The Colored Canyons are several hikes in the Sinai desert near Nuweiba and Dahab, where the sandstone has been eroded over millions of years. Deep in the canyons, the colors of the rock range from light bluish-white to almost black, hence the name. The hikes range from easy to very challenging, and all end with a view over the rocky desert.


Dahab also is known for its SCUBA diving. Since its reefs are accessible directly from the shore, diving is relatively inexpensive.

St. Catherine

There aren’t any pyramids or mummies in Sinai, but there are important sites for those of Abrahamic faith, such as St. Catherine’s Monastery. The surrounding mountains make for rigorous hiking as well.

The God-Trodden of St. Catherine is considered one of the oldest monasteries in the world and Greek Orthodox monks have lived inside almost continuously since its creation in 565 AD.


St. Catherine was established high in the mountains, feet above sea level commemorate when Moses was given the 10 commandments. Bedouin guides offer guided-hikes (4-6 hours) up Mount Moses (Jebel Musa), where Moses spoke to the burning bush. The best time to begin is around 2am or 2pm, in order to see the sunrise or sunset over the mountains.

It’s a long, cold hike. You’ve been warned.


It’s also a peaceful and scenic hike as well, there are shops along the way serving hot drinks, as well a small stone village in “Elijah’s Basin”. It is possible to sleep here in the summer months, that way people don’t have to hike up and down in the same day.

Whether you drink tea as you go, or celebrate on the summit with a hot chocolate, the Bedouins are there every step of the way to make sure you’re safe and warm.

Sharm El-Sheikh

Coming from tranquil Nuweiba or Dahab, Sharm El-Sheikh seems like a little bit of a mess– everyone is selling something, there are neon signs everywhere, and the streets are lined with loud and smoky cafes.
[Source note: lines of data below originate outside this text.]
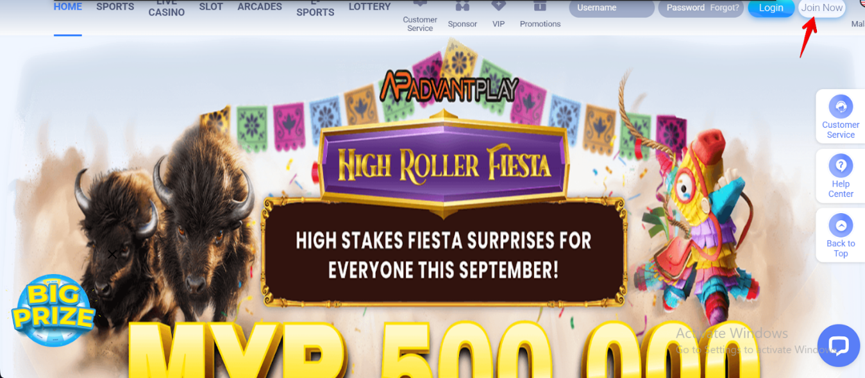Open the VIP diamond icon
The width and height of the screenshot is (865, 378).
point(498,6)
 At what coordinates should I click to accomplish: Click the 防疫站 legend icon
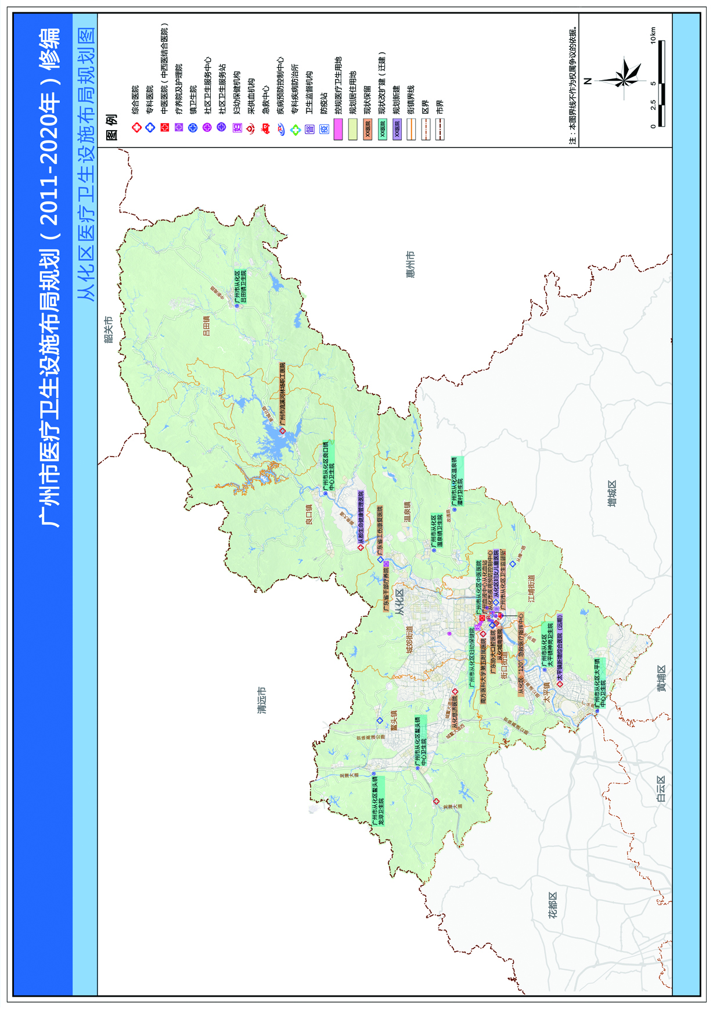click(325, 129)
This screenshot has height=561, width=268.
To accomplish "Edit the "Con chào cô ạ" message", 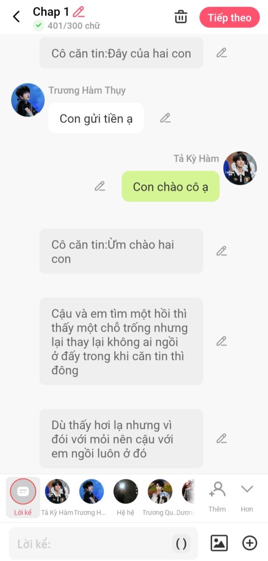I will pyautogui.click(x=100, y=186).
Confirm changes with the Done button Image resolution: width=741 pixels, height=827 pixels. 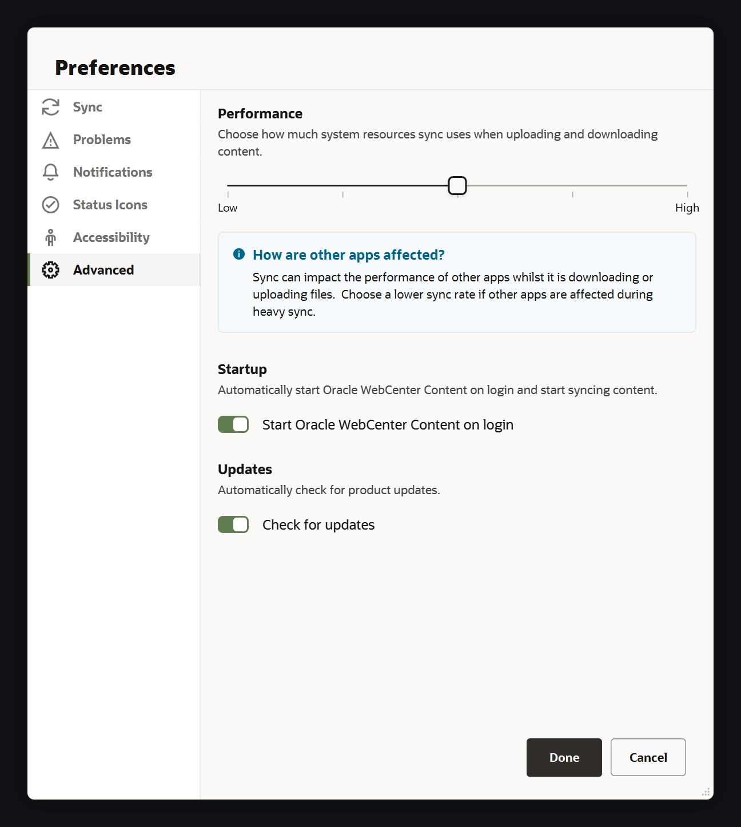coord(564,757)
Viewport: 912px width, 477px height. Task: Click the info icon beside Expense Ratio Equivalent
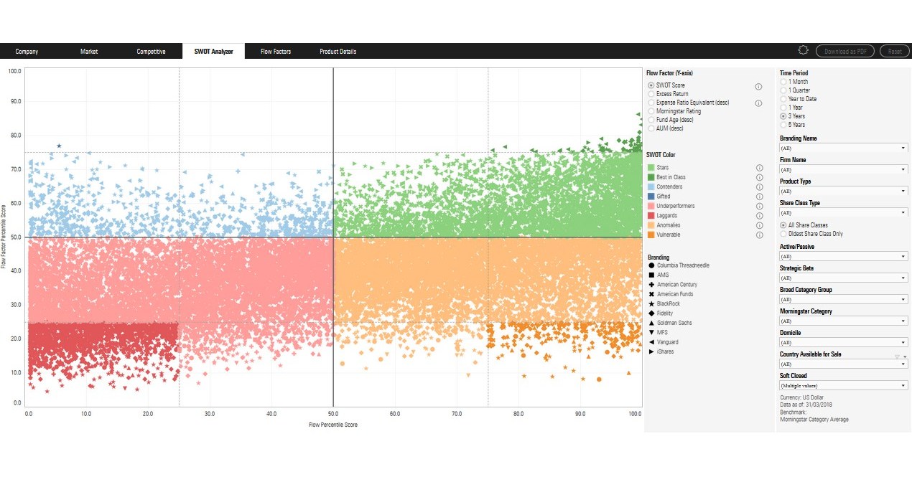[759, 103]
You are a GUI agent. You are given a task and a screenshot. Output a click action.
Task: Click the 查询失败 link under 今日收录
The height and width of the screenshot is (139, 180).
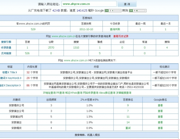point(115,29)
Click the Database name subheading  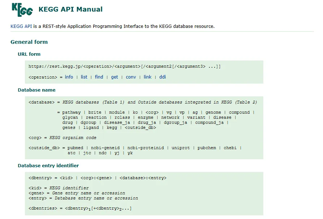point(36,90)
But, venture down to the beachfront promenade of Naama Bay, or the area of ‘Soho’ to find quiet restaurants and beautiful beaches, away from the chaos. Sharm El-Sheikh is full of luxurious all-inclusive hotels, which are surprisingly affordable.

Underwater is the real beauty of Sharm: 30-40 minutes by boat from the city there are dozens of incredible SCUBA/snorkeling sites. From the Straits of Tiran and Sanafir (technically part of Saudi Arabia) to the Ras Mohammad national park at the very tip of Sinai, the brilliant coral reefs of Sharm El-Sheikh are teeming with fish, rays, and eels and in the warmer seasons, larger aquatic life such as sharks.


There are several PADI-certified dive shops that offer half, full-day and also night dives. Sharm El-Sheikh is also a great place to get certified since diving prices here are still pretty inexpensive. For less than $100/day, divers can join two or three guided dives off of a large fully-staffed yacht. Full day dive trips run from 8am until 3 or 4 pm, with a chef-prepared lunch and unlimited tea.


Not a diver? Sharm El-Sheikh attracts a large Eastern European crowd and is a great place to party. There are several large outdoor nightclubs in Naama Bay, which host events with Egyptian and international artists year-round.

Whether you’re just visiting Egypt, or backpacking around the Middle East, stop by South Sinai. A short bus ride from Israel, South Sinai offers great hiking, diving, and hospitality. For a few days, or even a week, South Sinai’s cities are exceptional and affordable destinations.